Death was his amusement. Destruction, his pleasure.
He was, without a doubt, a true devil in human form.
Okita opened her eyes once more.
What greeted her now was not fire and corpses, but the present world—a wide, traditional Japanese estate. The wooden plaque at the front gate bore two large characters: Aozaki.
This was her Master's home.
The night before, after leaving Mount Enzō, they had returned directly here. Roy had retired to rest, while she had leapt onto the roof, keeping watch as she meditated.
Somehow, without meaning to, she had fallen asleep.
She tilted her head back toward the sky. Though thick clouds covered the heavens, faint sunlight filtered through. Dawn had come.
"How strange… Servants shouldn't even have the capacity for sleep."
Okita rose lightly from the roof, careful not to make a sound that would disturb anyone within.
"Could this be a side effect of being forcibly summoned by Master through the Greater Grail? And that dream just now… was it truly a dream, or someone else's reality?"
She couldn't tell.
But if it were just a dream, it had felt far too real.
"Saber. What are you doing up there?"
The voice broke her thoughts.
Okita looked down from the roof to the front courtyard, where Roy had stepped out of the house.
Despite the chill of a winter morning, the boy wore only a thin T-shirt beneath a long coat. His hair, pure white, fluttered in the dawn breeze.

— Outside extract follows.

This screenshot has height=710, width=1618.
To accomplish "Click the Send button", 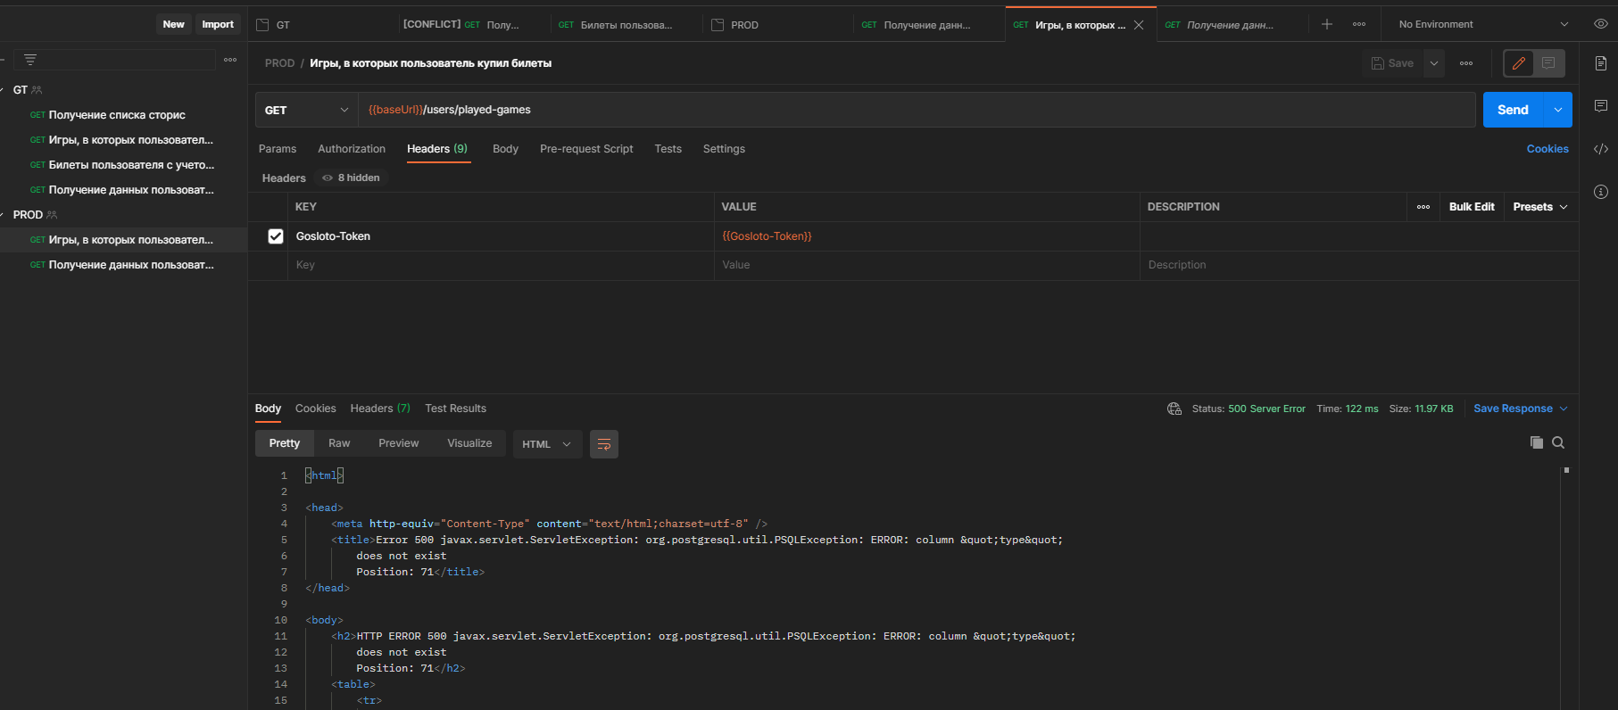I will tap(1513, 110).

He raised his head, crimson eyes cold as winter frost, gazing straight at her.
"I was keeping watch, Master, in case of an ambush!"
The swordswoman leapt gracefully down from the roof, landing before him with a bright, eager smile. The cowlick on her head bounced lightly in the wind.
"Saber."
"Yes, Master!"
"Until the Holy Grail War officially begins, you are not allowed to materialize."
"…Eh?"
Okita froze for a moment, her mind going blank before she processed his words.
"Master doesn't want people to know it was me who fought underground last night, right?"
It made sense. By now, Bazett would likely have recovered and reported everything.
Roy's face had not been exposed, but Okita's certainly had—she had fought openly against Bazett. If she showed herself now, it would be the same as declaring Roy the intruder. That would bring him no end of trouble.
"That's part of it," Roy said, expression flat.
"But the main reason is that I have other plans. For you, this should not be difficult."
"I understand."
Okita nodded. She wasn't entirely sure what her Master's plan entailed, but staying in spirit form was hardly an impossible task.
It was a shame she wouldn't get to freely explore this era, but the Holy Grail War would officially begin soon anyway. Until then, all she had to do was remain hidden. Easy enough.
"Then it begins now," Roy said, turning back toward the house.
"Yes, Master," Okita replied obediently.
She was just about to dematerialize when the dream returned to her—the mountain swallowed in fire, the thirty lives reduced to ash.
The Greater Grail's knowledge was clear: the bond between Master and Servant was not only one of prana and contract. It could also carry threads of cause and effect.
When the bond grew deeper, the Master might sometimes experience fragments of their Servant's past in dreams.
Servants, being already dead, had no need of sleep. And without sleep, they could not dream.
Thus, what she had seen could not possibly have been her own dream.
It had to be… her Master's.
Then that inferno, that massacre—was it truly only a dream? Or was it something else?
"Master…" she breathed aloud without meaning to.
Roy paused and looked back at her. "What is it?"
"…No. Nothing."
Okita hesitated, then shook her head. A moment later, her form dissolved into particles of light as she shifted into spirit form.
Roy frowned slightly at her sudden silence, but asked no further questions. He simply turned away and walked toward the kitchen.